**PAGE EXCERPT:**
1. Mass demonstrations at each of the prisons involved.
2. While the pigs—quite a large percentage— were surrounding the prisons—and if there had been mass demonstrations— while leaving the city vulnerable—in this case for five days—for some righteous urban guerrilla military actions, and
3. if the chance occurred—to liberate the prisoners at any jail that the opportunity presents itself.

Thus you see—the best tactics in revolution is in CONTINUOUS CONFRONTATION AND STRUGGLE

== Aftermath and related events ==
Incarcerated people and state authorities in Auburn Correctional Facility engaged in an ongoing conflict and confrontation between November 2, 1970, and June 9, 1971.

In July 1971, a group of Attica inmates presented a list of 27 demands regarding improvements in living conditions in Attica to state Commissioner of Corrections Russell Oswald and Governor Nelson Rockefeller. These demands included improvements in multiple areas such as diet, the quality of guards, rehabilitation programs, and, in particular, education programs. The inmates also demanded increased religious freedom, the ability to engage in political activity, and an end to censorship, which they argued were all vital to a proper education within the prison. The commissioner did not take any actions on the list of demands. Attica warden Vincent Mancusi responded by adding additional restrictions to inmates' reading materials and personal belongings.

**RECORDED INFORMATION:**
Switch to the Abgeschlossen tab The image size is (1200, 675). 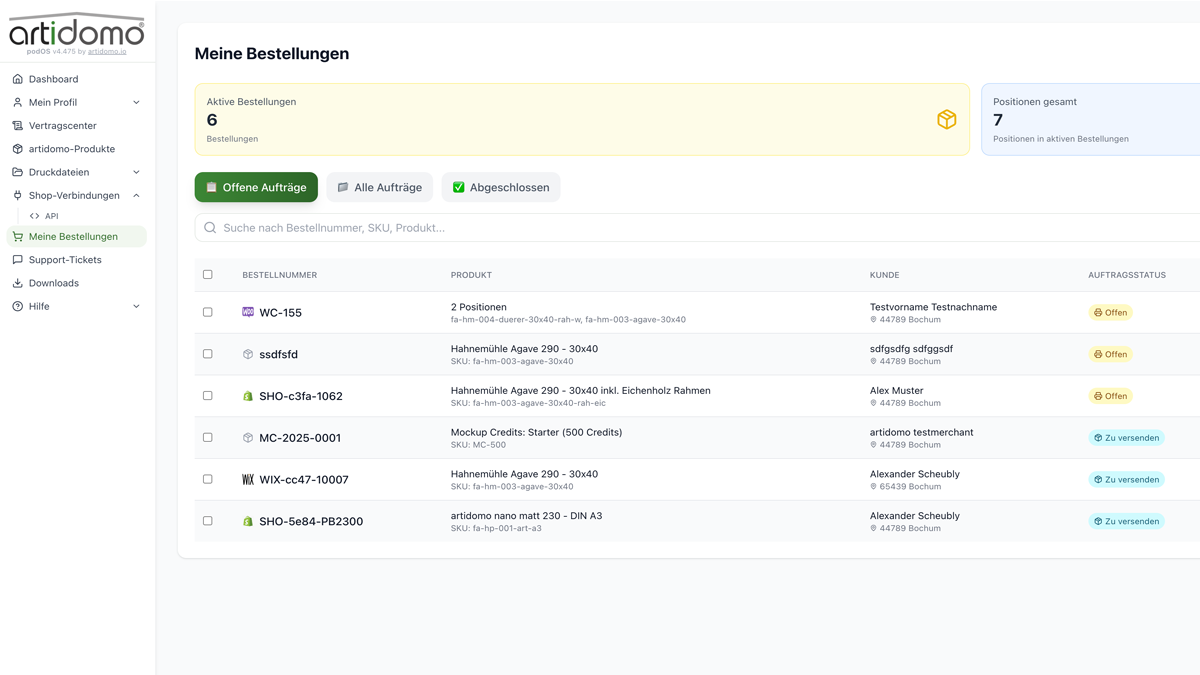coord(500,187)
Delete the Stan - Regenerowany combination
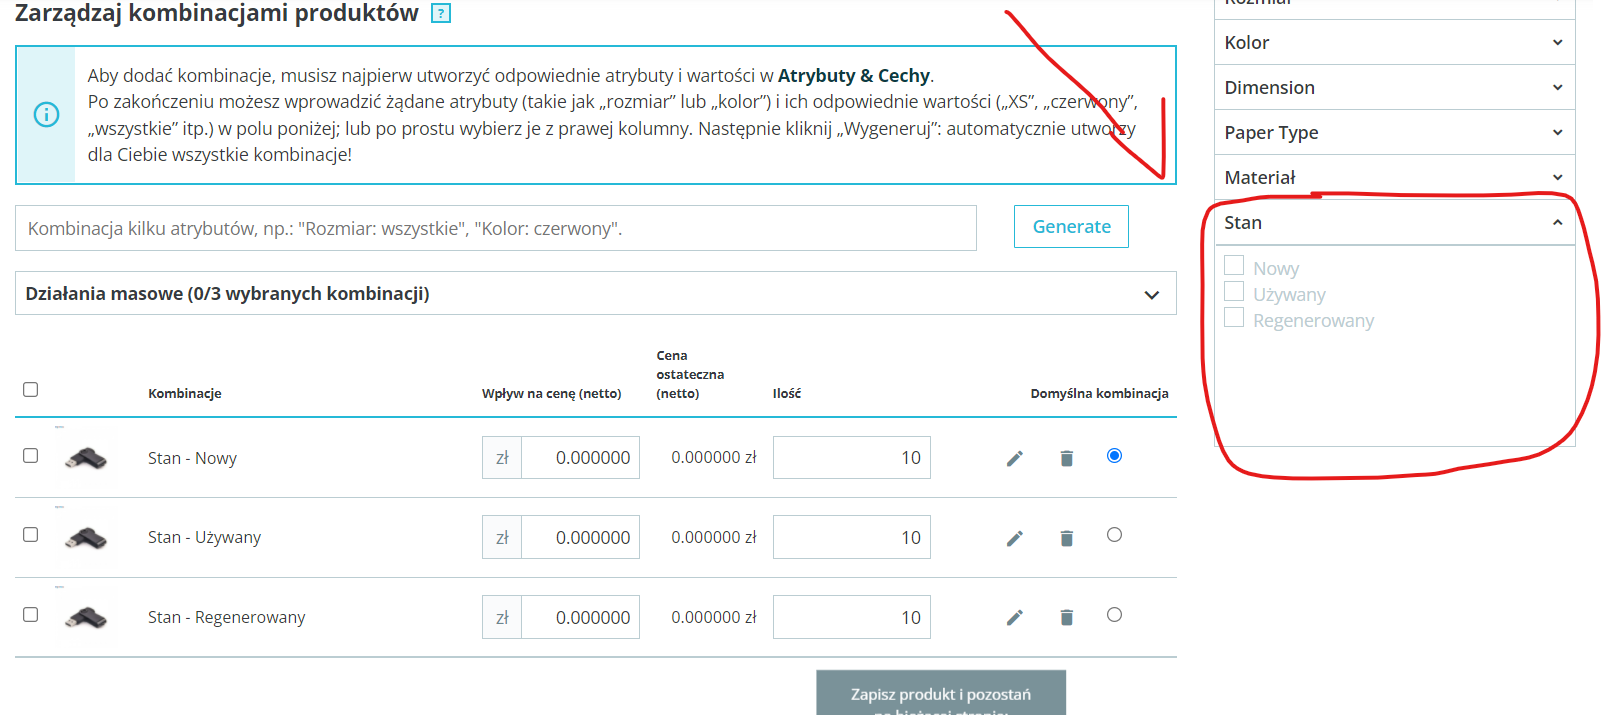1601x715 pixels. [1066, 617]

**WRITTEN TASKS:**
[a] Answer these about the excerpt on the Auburn and Attica prisons:
(i) Between which two dates did the conflict at Auburn Correctional Facility take place?
(ii) How many demands did the Attica inmates present in July 1971?
(iii) How did Attica warden Vincent Mancusi respond to the demands?
[b] Continue the excerpt on the Auburn and Attica prisons after its final sentence.
The listing has nothing to do with the excerpt on the Auburn and Attica prisons.

**EXERCISE ANSWERS:**
[a]
(i) November 2, 1970, and June 9, 1971.
(ii) 27.
(iii) He added more restrictions on inmates' reading materials and personal belongings.

[b]
In August 1971, George Jackson, an author and prominent member of the Black Panther Party, was shot and killed during an escape attempt in which three prison guards and two white inmates were murdered at San Quentin State Prison in California. Through his writings, Jackson had encouraged imprisoned people throughout the United States to become politically active. As a result, Jackson became one of the first targets of the FBI's Black Extremist Activities in Penal institutions program, which later evolved into the Prison Activists Surveillance Program (PRISACTS). Many incarcerated people in Attica had read Jackson's books and cited Jackson's death as a major catalyst for the riot. The day after Jackson's death, at least 700 Attica inmates participated in a hunger strike in his honor.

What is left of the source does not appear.